(Lines on where items appear)
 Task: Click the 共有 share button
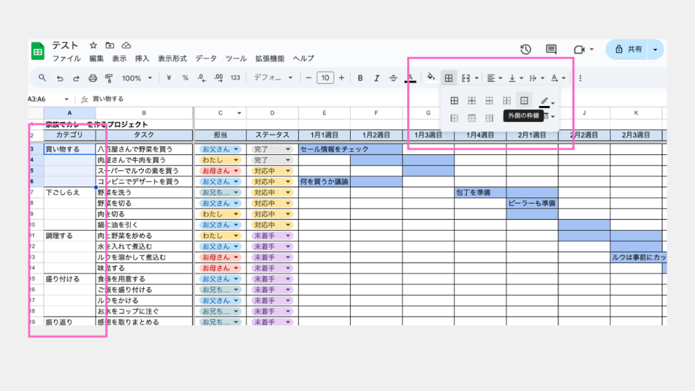tap(628, 50)
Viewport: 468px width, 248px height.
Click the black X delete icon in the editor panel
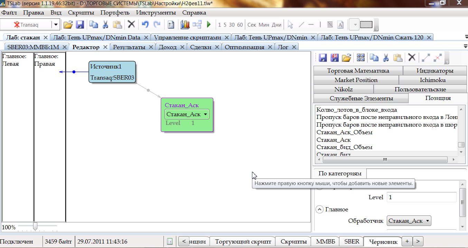(411, 57)
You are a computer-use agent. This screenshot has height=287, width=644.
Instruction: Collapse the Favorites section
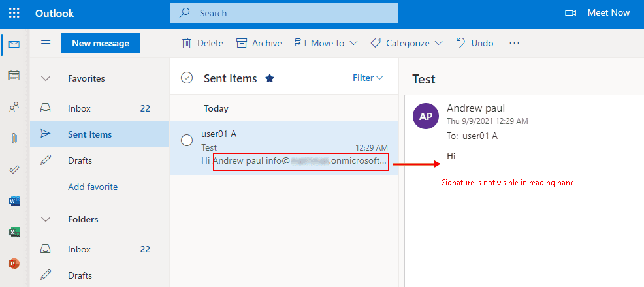pos(46,78)

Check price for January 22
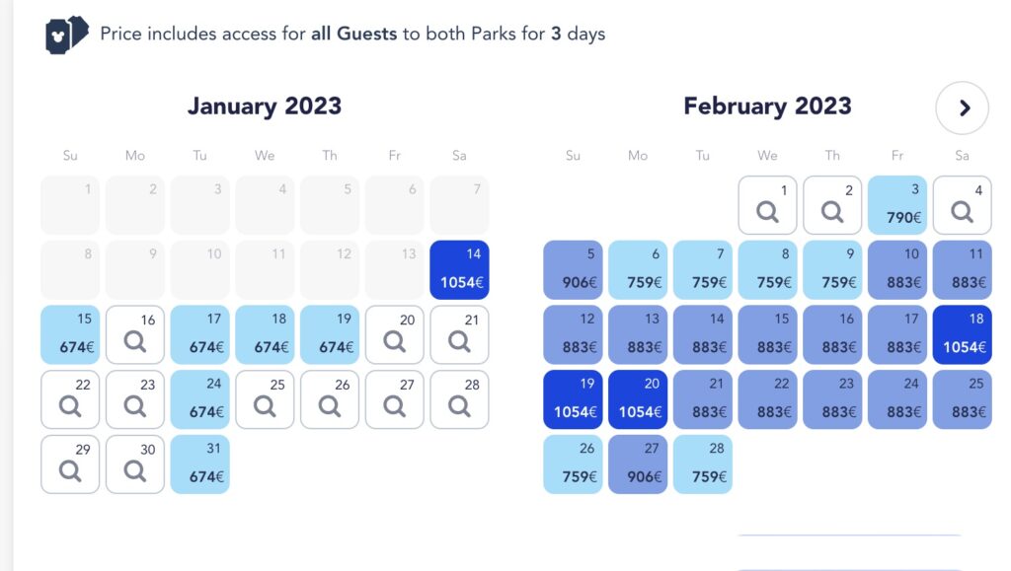point(70,399)

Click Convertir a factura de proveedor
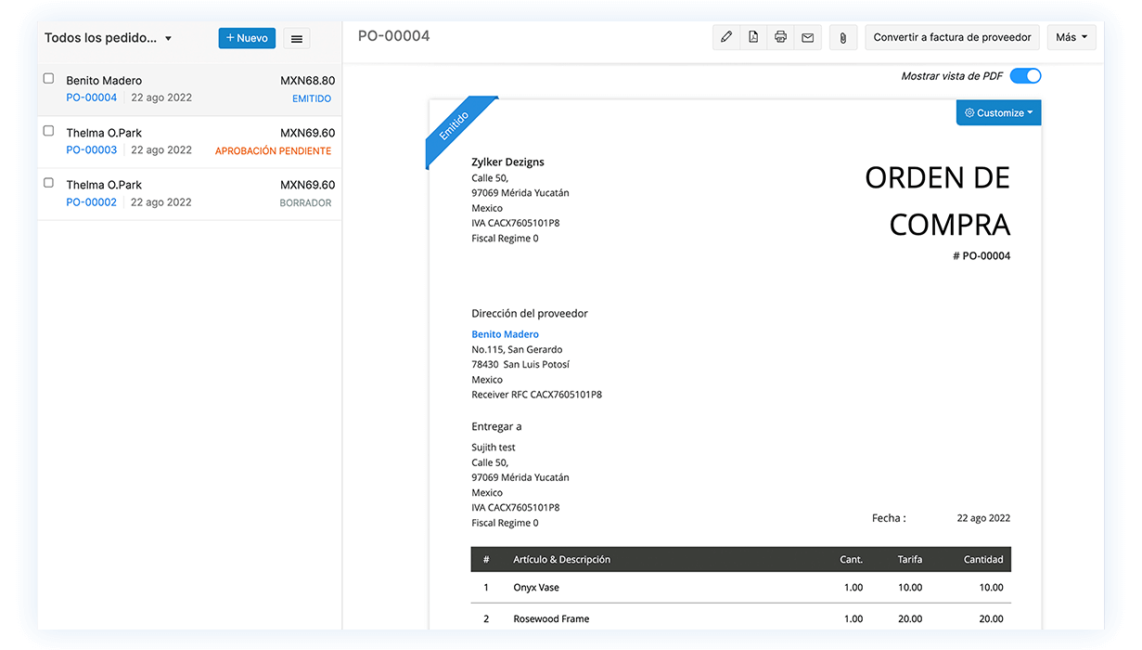click(x=952, y=37)
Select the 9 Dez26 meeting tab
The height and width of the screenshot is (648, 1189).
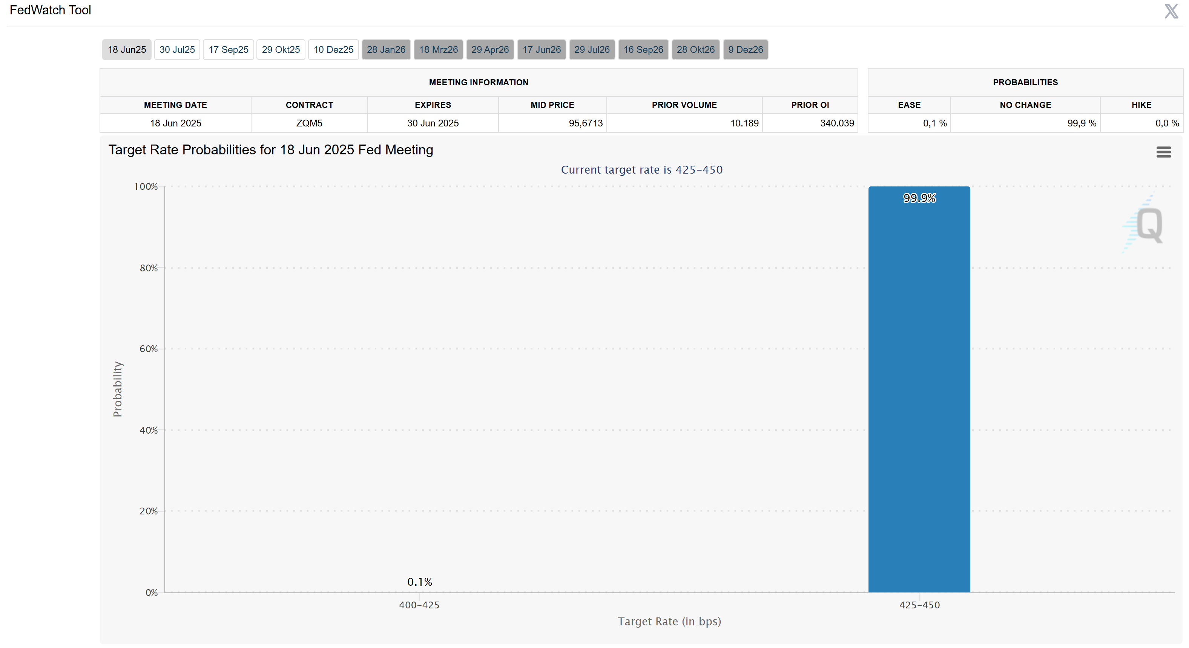[x=745, y=49]
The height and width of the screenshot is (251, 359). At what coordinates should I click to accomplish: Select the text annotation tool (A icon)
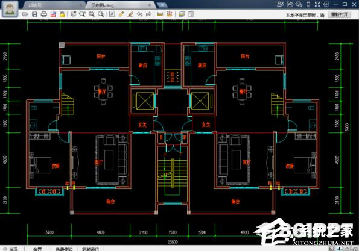(112, 14)
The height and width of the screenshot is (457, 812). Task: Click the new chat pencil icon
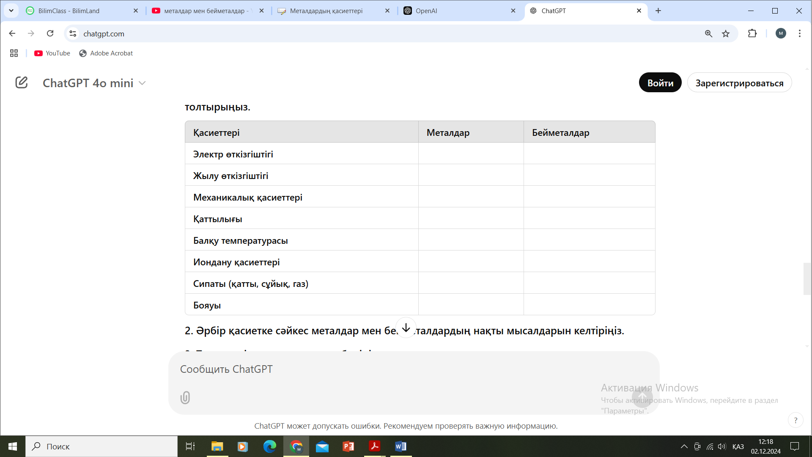click(x=22, y=83)
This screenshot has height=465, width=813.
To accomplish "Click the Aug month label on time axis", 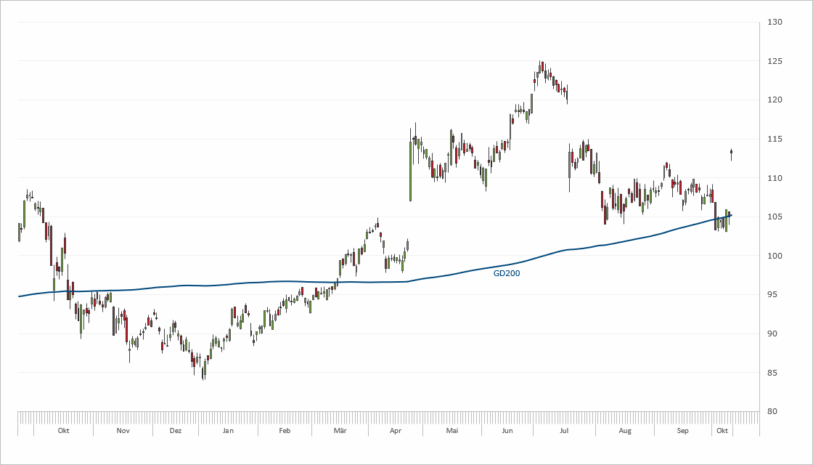I will [625, 431].
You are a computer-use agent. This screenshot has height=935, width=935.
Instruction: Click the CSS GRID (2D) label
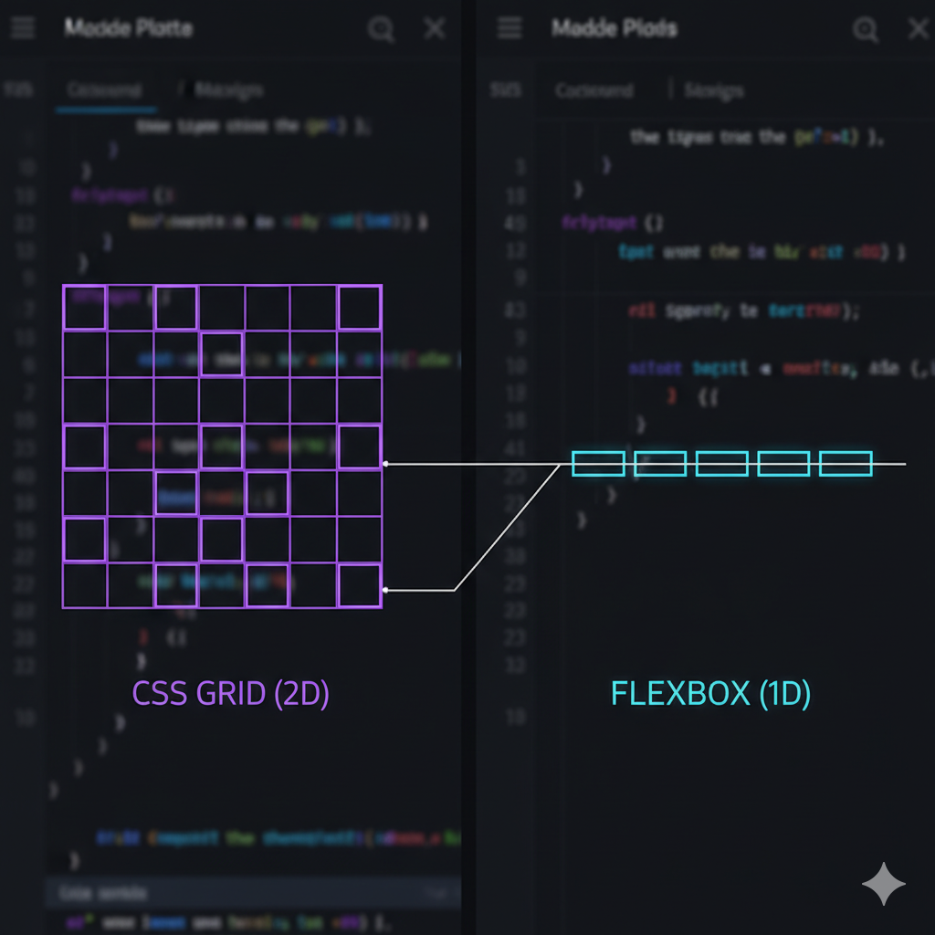tap(231, 694)
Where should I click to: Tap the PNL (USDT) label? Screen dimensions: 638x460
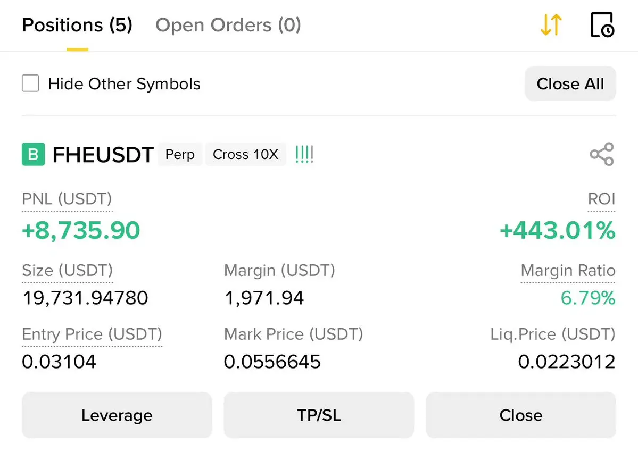[x=67, y=199]
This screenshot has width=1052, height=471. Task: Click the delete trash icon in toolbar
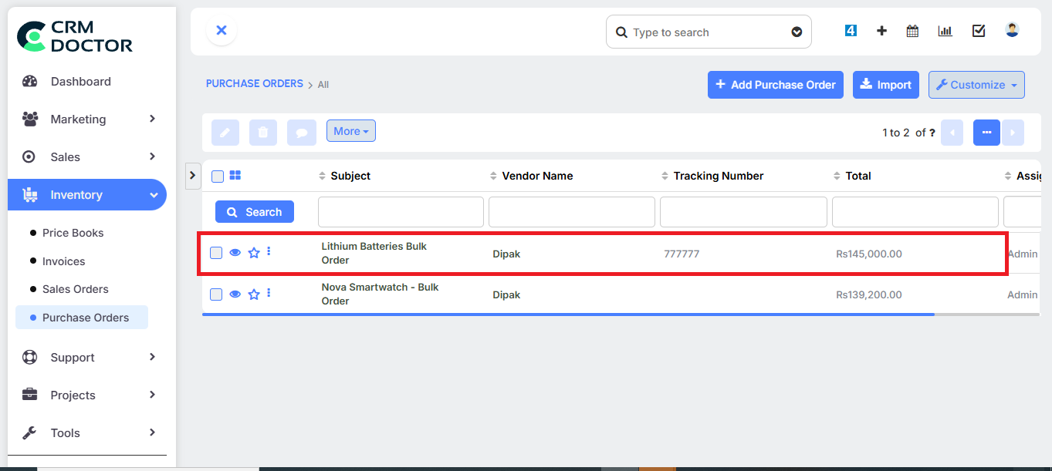262,133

The task:
Update the lines running from the one containing "This screenshot has width=1052, height=471." through the last line, both included, so that "trash" becomes "bin" and nothing else changes. Leave the pictures out of the answer.

Output for this exercise:
This screenshot has width=1052, height=471. Task: Click the delete bin icon in toolbar
262,133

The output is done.